A Novel Variable Selection Method Based on Binning-Normalized Mutual Information for Multivariate Calibration
Liang Zhong,
Ruiqi Huang,
Lele Gao,
Jianan Yue,
Bing Zhao,
Lei Nie,
Lian Li,
Aoli Wu,
Kefan Zhang,
Zhaoqing Meng,
Guiyun Cao,
Hui Zhang,
Hengchang Zang
Affiliations
Liang Zhong
NMPA Key Laboratory for Technology Research and Evaluation of Drug Products, School of Pharmaceutical Sciences, Cheeloo College of Medicine, Shandong University, Jinan 250012, China
Ruiqi Huang
NMPA Key Laboratory for Technology Research and Evaluation of Drug Products, School of Pharmaceutical Sciences, Cheeloo College of Medicine, Shandong University, Jinan 250012, China
Lele Gao
NMPA Key Laboratory for Technology Research and Evaluation of Drug Products, School of Pharmaceutical Sciences, Cheeloo College of Medicine, Shandong University, Jinan 250012, China
Jianan Yue
NMPA Key Laboratory for Technology Research and Evaluation of Drug Products, School of Pharmaceutical Sciences, Cheeloo College of Medicine, Shandong University, Jinan 250012, China
Bing Zhao
NMPA Key Laboratory for Technology Research and Evaluation of Drug Products, School of Pharmaceutical Sciences, Cheeloo College of Medicine, Shandong University, Jinan 250012, China
Lei Nie
NMPA Key Laboratory for Technology Research and Evaluation of Drug Products, School of Pharmaceutical Sciences, Cheeloo College of Medicine, Shandong University, Jinan 250012, China
Lian Li
NMPA Key Laboratory for Technology Research and Evaluation of Drug Products, School of Pharmaceutical Sciences, Cheeloo College of Medicine, Shandong University, Jinan 250012, China
Aoli Wu
NMPA Key Laboratory for Technology Research and Evaluation of Drug Products, School of Pharmaceutical Sciences, Cheeloo College of Medicine, Shandong University, Jinan 250012, China
Kefan Zhang
NMPA Key Laboratory for Technology Research and Evaluation of Drug Products, School of Pharmaceutical Sciences, Cheeloo College of Medicine, Shandong University, Jinan 250012, China
Zhaoqing Meng
Shandong Hongjitang Pharmaceutical Group Co.

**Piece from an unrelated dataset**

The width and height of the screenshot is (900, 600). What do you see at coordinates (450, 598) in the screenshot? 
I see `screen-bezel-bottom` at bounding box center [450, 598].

Ltd., Jinan 250103, China
Guiyun Cao
Shandong Hongjitang Pharmaceutical Group Co. Ltd., Jinan 250103, China
Hui Zhang
NMPA Key Laboratory for Technology Research and Evaluation of Drug Products, School of Pharmaceutical Sciences, Cheeloo College of Medicine, Shandong University, Jinan 250012, China
Hengchang Zang
NMPA Key Laboratory for Technology Research and Evaluation of Drug Products, School of Pharmaceutical Sciences, Cheeloo College of Medicine, Shandong University, Jinan 250012, China
Variable (wavelength) selection is essential in the multivariate analysis of near-infrared spectra to improve model performance and provide a more straightforward interpretation. This paper proposed a new variable selection method named binning-normalized mutual information (B-NMI) based on information entropy theory. “Data binning” was applied to reduce the effects of minor measurement errors and increase the features of near-infrared spectra. “Normalized mutual information” was employed to calculate the correlation between each wavelength and the reference values. The performance of B-NMI was evaluated by two experimental datasets (ideal ternary solvent mixture dataset, fluidized bed granulation dataset) and two public datasets (gasoline octane dataset, corn protein dataset). Compared with classic methods of backward and interval PLS (BIPLS), variable importance projection (VIP), correlation coefficient (CC), uninformative variables elimination (UVE), and competitive adaptive reweighted sampling (CARS), B-NMI not only selected the most featured wavelengths from the spectra of complex real-world samples but also improved the stability and robustness of variable selection results.